Citibank N.A., is slated to act as trustee and certificate administrator on the deal. Multifamily properties and manufactured housing secure the underlying loans, accounting for 95.7% and 2.6% of the pool, respectively. Also, healthcare properties account for 1.7% of the underlying loans, according to Fitch Ratings.

The deal has a couple of credit positive attributes. FREMF 2021-K132 has a below-average weighted average (WA) volatility score of 2.82. On a year-to-date basis for 2021 and 2020, 10-year Freddie Mac deals had WA volatility scores of 3.17. Also, the transaction has no exposure to Libor, as the loans are all fixed-rate, Fitch said.

About 72.5% of the pool had a volatility score of ‘3’; 21.6% had a volatility score of ‘2’; and 5.9% of the pool had a score of 4, according to Fitch observations.

Yet the trust has concentration issues. The top 10 loans in the deal account for 45.9% of the pool balance. The average loan size in the deal is $22.8 million, with a WA mortgage rate of 3.13%.

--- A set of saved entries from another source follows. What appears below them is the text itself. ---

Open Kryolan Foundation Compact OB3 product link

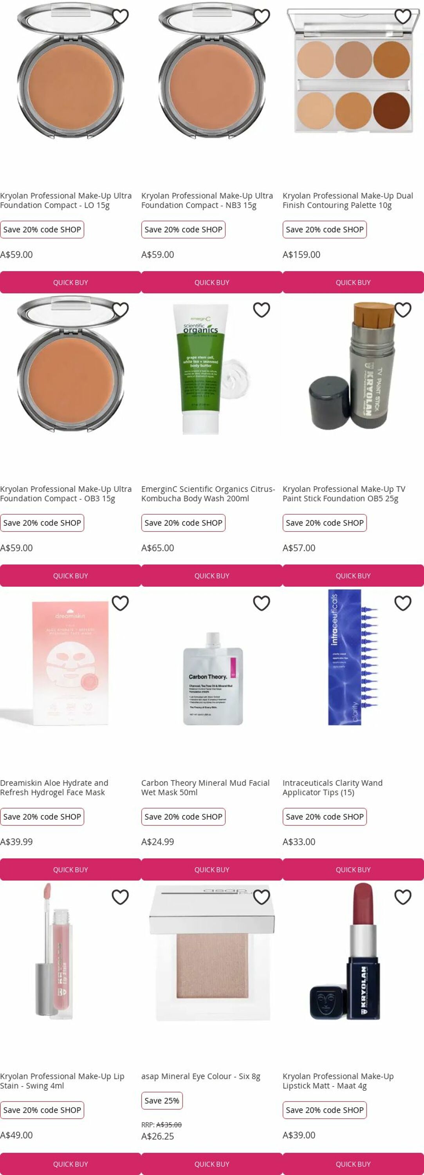coord(66,494)
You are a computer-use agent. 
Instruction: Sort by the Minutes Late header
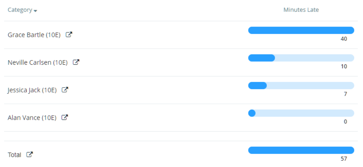pos(301,10)
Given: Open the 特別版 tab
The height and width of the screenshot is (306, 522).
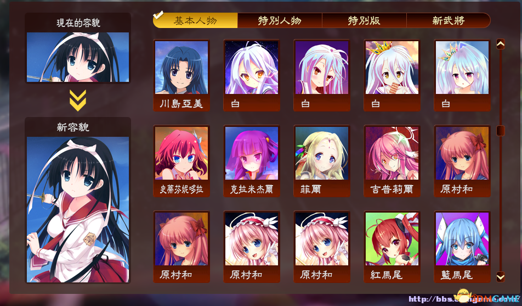Looking at the screenshot, I should (x=364, y=21).
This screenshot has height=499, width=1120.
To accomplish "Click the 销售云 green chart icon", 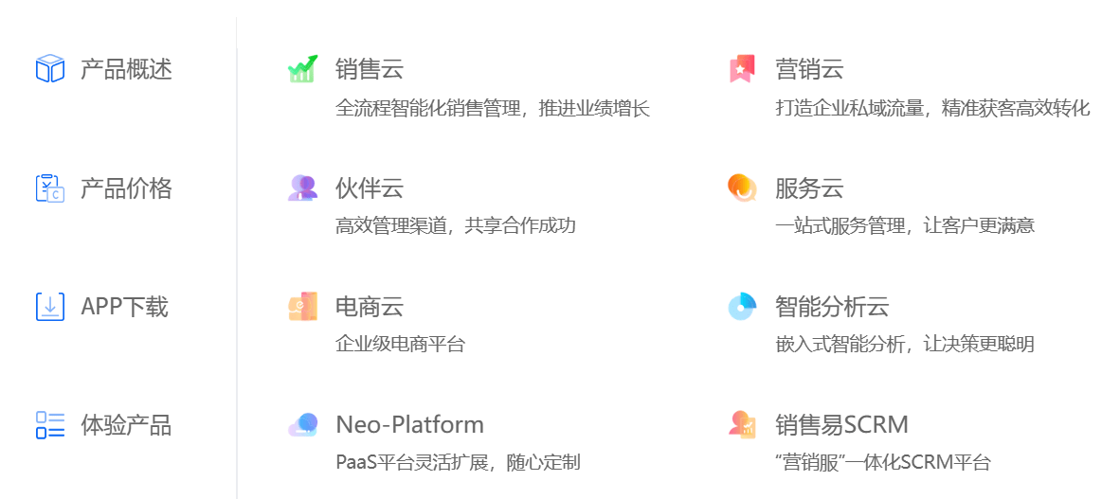I will click(303, 69).
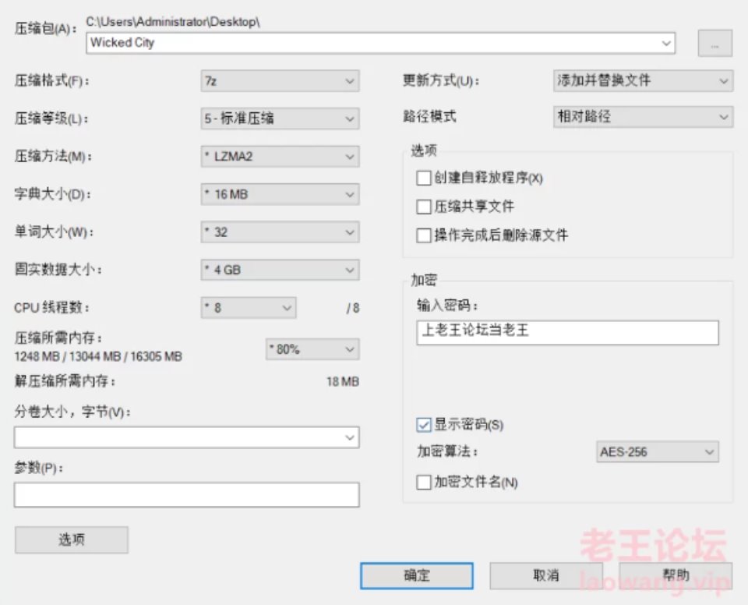Enable 加密文件名 checkbox

coord(424,483)
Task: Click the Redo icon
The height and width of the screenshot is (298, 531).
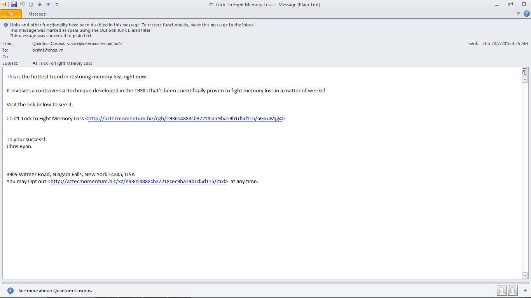Action: [31, 4]
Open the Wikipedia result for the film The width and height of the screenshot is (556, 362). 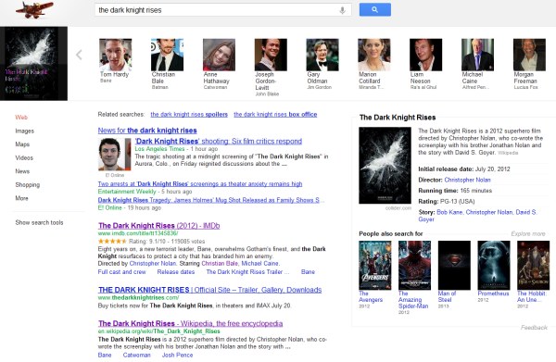(190, 323)
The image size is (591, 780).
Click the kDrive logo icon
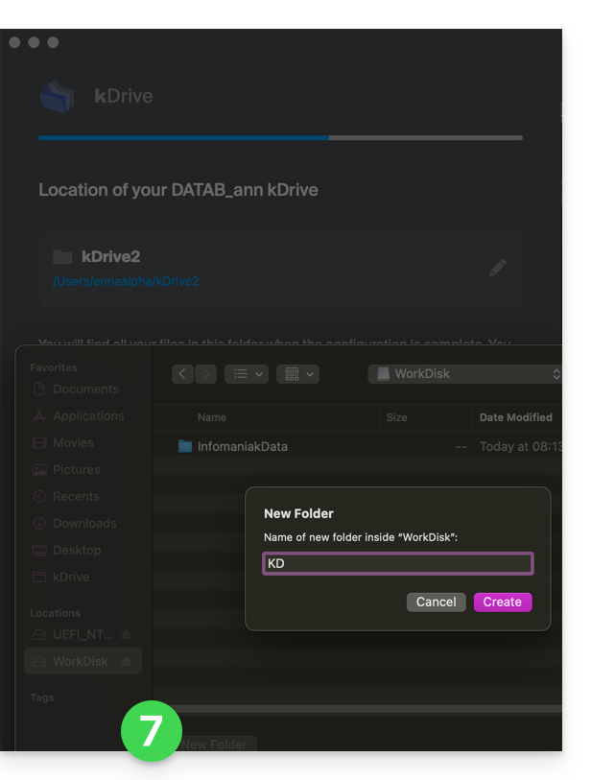point(58,95)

J.P. Morgan Chase Commercial Mortgage Securities is the depositor.

Fitch notes that in determining the quality of the pool, it was able to inspect one property, due to COVID-related social distancing requirements. That property was a top 10 loan, and represented 8.3% of the pool. It received a ‘B’ quality grade.

Fitch expects to assign ‘AAA’ ratings to the $83 million class A-1 notes and the $896 million A-2 notes, as well as other notes throughout the deal. The notes are expected to mature in August 2054.